Separados por uma viagem

“Ao tentar reconciliar um casal em audiência preliminar, no interior do Estado de Goiás, percebi que a mulher, apesar de afirmar que queria a separação, demonstrava o contrário.

“Tratava-se de casamento de mais de trinta anos, com filhos já adultos.

“Resolvi conversar com os cônjuges separadamente e, quando a mulher se viu a sós comigo, disse que estaria contrariada porque seu marido havia levado a amante para ‘Sun Paulo’, e ela, ele nunca levara.

“A esposa, na verdade, não se mostrava magoada pelo fato de ter sido traída pelo marido e, sim, porque a ‘outra’ tivera o privilégio de ter viajado para ‘Sun Paulo’, cidade que ela não conhecia.

“Por fim, ela colocou as mãos na cintura e disse:

“ — Se ele não ficar comigo, neste corpinho que a terra há de comer nenhum outro vai pôr a mão.

“Concedidos alguns dias para os requerentes refletirem, não mais retornaram. Certamente, o marido deve ter levado a esposa para ‘Sun Paulo’, só não sei se continuou com a amante.”

A vontade é reproduzir todos os causos, pois cada um é mais divertido do que o outro.

Jamil Macedo selecionou dois episódios que “retratam o traço de humanidade do autor: ‘Serviço prestado’ e ‘Pagamento em calcinhas’”, ambos do capítulo “No Direito Civil”. Concordo tanto que vou digitar os dois, com leves edições:

1

Serviço prestado

“Contratada para fazer dois vestidos para adolescentes, uma costureira não recebeu pelo serviço, o que a levou a buscar a via judicial. Durante quase uma hora de tentativa conciliatória, as partes permaneceram irredutíveis: a autora não queria as roupas de volta e, sim, o dinheiro, enquanto a requerida, mãe das moças, se recusava a pagar, sob o pretexto de que os vestidos haviam ficado defeituosos. Como o juizado se localizava na região central da cidade, havendo alguns brechós nas proximidades, suspendi a audiência por alguns minutos e me dirigi a uma dessas lojas acompanhado da secretária. Vendemos os vestidos pelo valor que satisfazia a autora. Retornando, foi elaborado o termo, de acordo com a anuência das partes, que saíram satisfeitas.”

2

Pagamento em calcinhas

“Após acidente de trânsito envolvendo dois veículos, o condutor de um deles, inconformado pelo dano, protocolou ação indenizatória contra a condutora de uma picape antiga.

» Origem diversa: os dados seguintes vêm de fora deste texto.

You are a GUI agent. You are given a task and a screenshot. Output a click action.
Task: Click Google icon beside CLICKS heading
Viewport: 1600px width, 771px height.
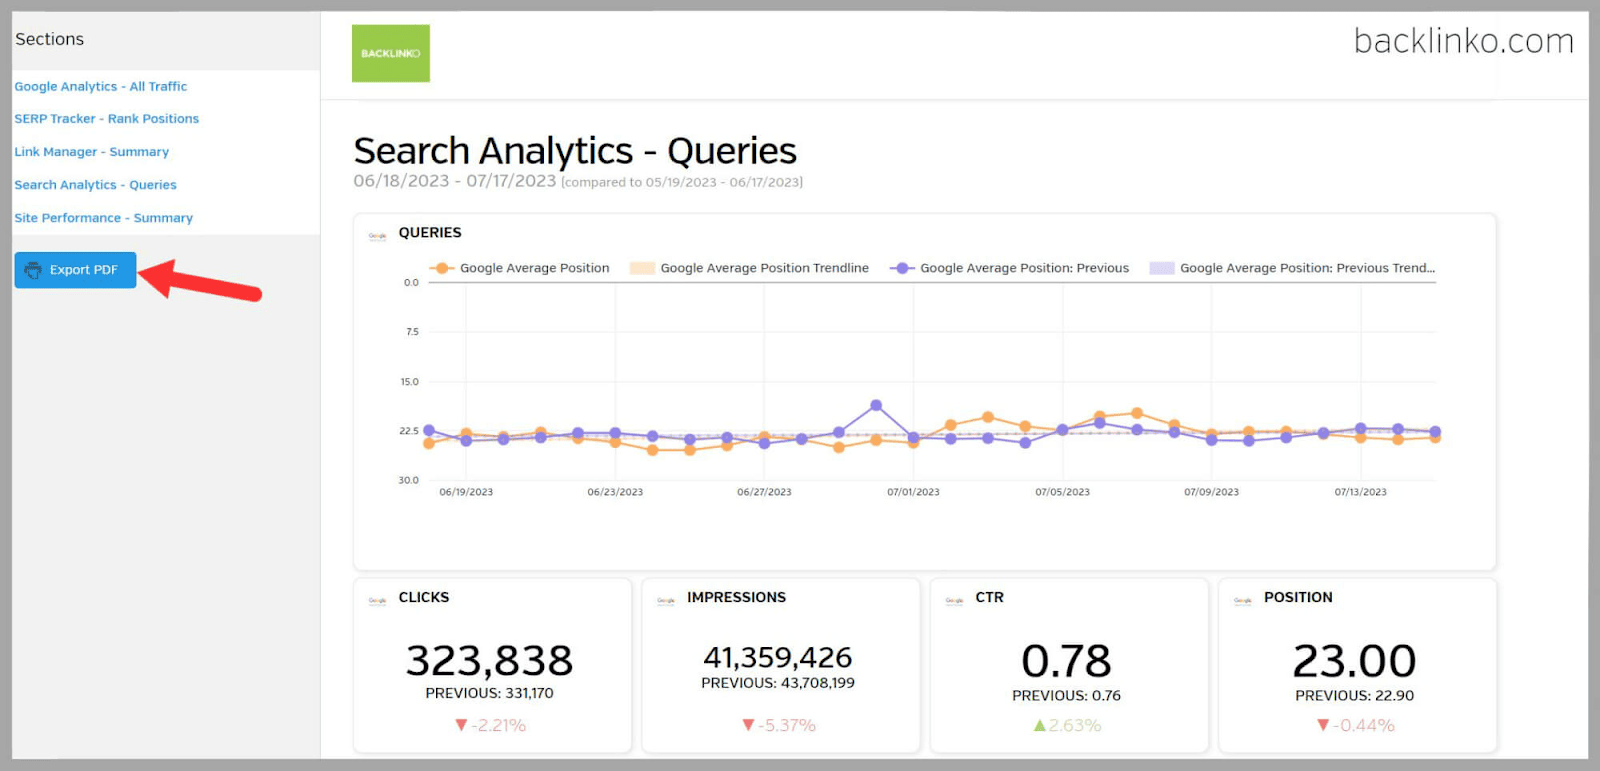coord(377,600)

“Em rara exceção, pois a maioria dos motoristas atribui a culpa ao outro, a requerida, durante a audiência, admitiu sua culpa. Disse que aceitava uma composição, porém, não tinha como arcar com o prejuízo em espécie, pois vendia peças íntimas femininas em feira livre. Poderia pagar com calcinhas. E colocou um grande saco sobre a mesa, pedindo licença para exibir a mercadoria.

“A princípio, relutei e achei estranho negociar roupas em audiência, mas como tudo — ou quase tudo — vale por um bom acordo, permiti a mostra do produto. As advogadas e a defensora pública gostaram das peças e até levaram para mostrar à promotora em sua sala.

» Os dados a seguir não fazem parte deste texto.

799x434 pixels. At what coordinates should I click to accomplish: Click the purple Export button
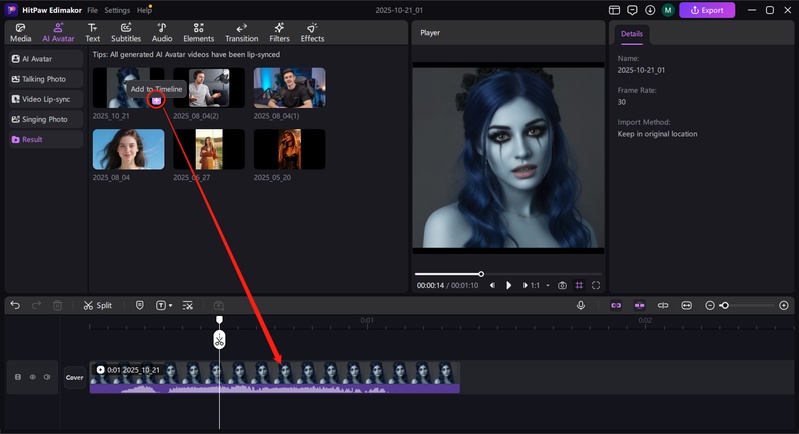click(x=706, y=10)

“Aí, então, o autor, que estava reticente, ‘cresceu o olho’, vislumbrando um bom negócio, aceitou 150 calcinhas para fechar o acordo. Como a requerida tinha apenas 75 peças em seu poder, lhe foi concedido prazo de 30 dias para confeccionar o restante e entregar.”

Os merecidos adjetivos

Salomão Afiune sempre foi assim, com esse nível de humanitarismo, no juizado ou na sala de aula. Incentivava a composição entre as partes muito antes de ela virar lei.

Estudei Direito Comercial com o dr. Salomão por três semestres a partir de 1979, o que me faz concordar com cada adjetivo escrito por Jamil Macedo no prefácio — discordo apenas de seu pedido de desculpas ao reclamar da “memória de alguém que ultrapassou os 80 anos”.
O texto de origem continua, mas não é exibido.